Site Management Workflow and Operations

Author
Michel Jouvin

Managing Users

At installation time, Aquilon is initialised with the Kerberos principal aquilon declared as the Aquilon administrator, meaning that it can use all the Aquilon commands. Normally, at a real site, you will have several users interacting with Aquilon and you want all of them to interact with its own Kerberos principal. This is done by adding new Aquilon users and defining their roles.

Define user role

To have a user account created automatically, have the user connect to the broker and run a read-only command, e.g. aq status. Once their Kerberos principal appears in the output of aq show_principal, they can be assigned a more specific role with aq permission. An unknown principal can also be created by passing --createuser to the aq permission command.

When a user first connect to Aquilon, its role is set to nobody. As a result, it is restricted to a few Aquilon commands, typically those who allow to display existing objects in the database. To administer objects, a user must have a role that allows to do it. It is possible to define as many role as needed and to specify explicitly what are the allowed commands for the role. The role aqdadmin is created at installation time and allows to use any Aquilon command.

Using Sandboxes

A sandbox is Git repository and a working directories that are associated with the Aquilon user who create it. This where the pan template development occurs.

As the Aquilon users typically don’t have access to the machine where the Aquilon broker runs, the sandbox area on the broker is generally put on a distributed file system, like NFS (see the installation guide for more details). The sandbox area must be writable by any machine used by Aquilon users.

To allow the user to access its sandbox files, it is necessary to provide the broker with a script that will define the appropriate owner, based on the UID defined for the user in the Aquilon database. See installation documentation for more details.

Define the Kerberos realm as trusted

To be able to add a sandbox, the Kerberos realm used to authenticate Aquilon users must be trusted. This is not the default when a realm is added. To declare a realm as trusted, use aq update_realm command.

The realm used is based on the Kerberos configuration that was done during Aquilon installation. Use klist command to get it, if you don’t know it.
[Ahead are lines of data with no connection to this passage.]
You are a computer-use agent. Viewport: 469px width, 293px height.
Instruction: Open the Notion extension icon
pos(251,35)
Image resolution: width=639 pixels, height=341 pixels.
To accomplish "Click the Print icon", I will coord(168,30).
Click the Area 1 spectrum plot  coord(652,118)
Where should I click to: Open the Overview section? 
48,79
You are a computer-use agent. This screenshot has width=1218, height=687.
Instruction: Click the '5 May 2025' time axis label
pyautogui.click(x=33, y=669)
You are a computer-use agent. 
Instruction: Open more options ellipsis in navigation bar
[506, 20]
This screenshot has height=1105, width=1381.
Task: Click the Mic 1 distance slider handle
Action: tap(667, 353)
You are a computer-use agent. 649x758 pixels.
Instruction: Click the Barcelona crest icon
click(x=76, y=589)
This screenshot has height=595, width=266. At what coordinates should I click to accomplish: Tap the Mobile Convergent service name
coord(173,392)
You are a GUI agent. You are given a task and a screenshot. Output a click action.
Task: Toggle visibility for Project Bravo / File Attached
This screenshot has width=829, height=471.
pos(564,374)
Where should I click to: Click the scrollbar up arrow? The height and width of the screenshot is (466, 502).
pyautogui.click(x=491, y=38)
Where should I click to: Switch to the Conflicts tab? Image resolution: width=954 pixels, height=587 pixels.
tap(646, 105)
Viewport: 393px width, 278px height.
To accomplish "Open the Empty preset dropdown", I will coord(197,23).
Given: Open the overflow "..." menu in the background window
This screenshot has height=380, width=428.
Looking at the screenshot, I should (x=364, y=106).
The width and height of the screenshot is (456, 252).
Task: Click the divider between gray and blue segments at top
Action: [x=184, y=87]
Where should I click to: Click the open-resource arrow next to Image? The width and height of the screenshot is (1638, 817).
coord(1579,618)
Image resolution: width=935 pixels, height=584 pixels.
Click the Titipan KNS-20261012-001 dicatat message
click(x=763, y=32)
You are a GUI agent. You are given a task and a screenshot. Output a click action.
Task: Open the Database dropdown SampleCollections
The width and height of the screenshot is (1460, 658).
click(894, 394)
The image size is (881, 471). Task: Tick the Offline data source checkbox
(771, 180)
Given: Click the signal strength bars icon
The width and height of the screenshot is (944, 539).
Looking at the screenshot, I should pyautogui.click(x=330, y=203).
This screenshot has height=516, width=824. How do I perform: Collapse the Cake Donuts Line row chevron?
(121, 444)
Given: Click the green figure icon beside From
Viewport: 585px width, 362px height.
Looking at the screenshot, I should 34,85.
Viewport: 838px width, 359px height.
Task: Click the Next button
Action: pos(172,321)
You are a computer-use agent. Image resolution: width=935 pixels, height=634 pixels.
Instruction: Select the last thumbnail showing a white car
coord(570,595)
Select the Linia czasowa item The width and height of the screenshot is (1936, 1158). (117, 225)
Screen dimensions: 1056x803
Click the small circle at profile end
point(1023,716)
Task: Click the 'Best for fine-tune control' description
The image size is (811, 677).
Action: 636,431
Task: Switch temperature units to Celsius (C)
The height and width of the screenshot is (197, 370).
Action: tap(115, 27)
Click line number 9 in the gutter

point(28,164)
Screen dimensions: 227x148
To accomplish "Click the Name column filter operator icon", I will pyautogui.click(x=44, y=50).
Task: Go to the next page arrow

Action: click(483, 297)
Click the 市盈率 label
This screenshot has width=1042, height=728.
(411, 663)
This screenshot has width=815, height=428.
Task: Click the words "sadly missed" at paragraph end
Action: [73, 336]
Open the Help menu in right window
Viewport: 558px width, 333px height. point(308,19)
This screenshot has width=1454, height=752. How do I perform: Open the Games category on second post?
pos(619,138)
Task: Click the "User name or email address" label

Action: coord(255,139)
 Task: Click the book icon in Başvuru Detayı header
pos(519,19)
Assuming that your real is called dailyplanet.com (it often matches your DNS domain), the command to use is:

aq update_realm --realm dailyplanet.com --trusted

Define Aquilon user UID

This section is only required if you are using using NFS for sandbox development but user accounts are not defined on the broker.

The broker needs to set the sandbox owner to user creating it. As the broker cannot retrieve the user UID from the user account when it is not defined on the broker host, it uses the user information defined in the Aquilon database to retrieve the UID to use.

To list existing users, use:

aq show_user --all

The Aquilon user defines the Linux UID, GID and home directory associated with the Aquilon user but in standard installation, only the UID is actually used. The Aquilon user name must match the Kerberos principal name used by the user to interact with the broker (typically its Linux userid) and the UID must match the actual UID of the user account.

If there is no entry yet for the user, one must be created with aq add_user. If the existing entry doesn’t have the right UID, use command aq update_user instead.

For example, to create an account for user johndoe, use the following commands:

# Retrieve the Linux `uid` and `gid` for this account
id johndoe
# Create the Aquilon account
aq add_user --user johndoe --uid uid_retrieved --gid gid_retrieved --home aquilon_account_dir

Sandbox creation

The command below will create the sandbox object and the Git repository associated in /var/quattor/templates/user/sandbox_name with user the Aquilon user matching the Kerberos principal used and sandbox_name the name of the sandbox create. The sandbox is a Git repository created as a clone of the template-king repository (template-king is the Git remote origin for the sandbox repository). The Aquilon user (in fact the UID associated with him) executing the command will own the sandbox working directory.

aq add_sandbox --sandbox site-init

Once the sandbox is created, it is necessary to associate the host we want to manage with the sandbox. In all the Aquilon commands requiring a --sandbox option (except the xxx_sandbox commands), the sandbox name is user/sandbox.

# The following command assumes that the Aquilon user has the same name as the current Linux user
aq manage --sandbox $USER/site-init --hostname 'testsrv.dailyplanet.com'

Note: if you want to remove the host from the sandbox, you need to use the same command with the option --domain instead of --sandbox to move it back to a domain. You can also move it to another sandbox.

You are now ready to produce some useful pan code to define the configuration of the host testsrv.dailyplanet.com.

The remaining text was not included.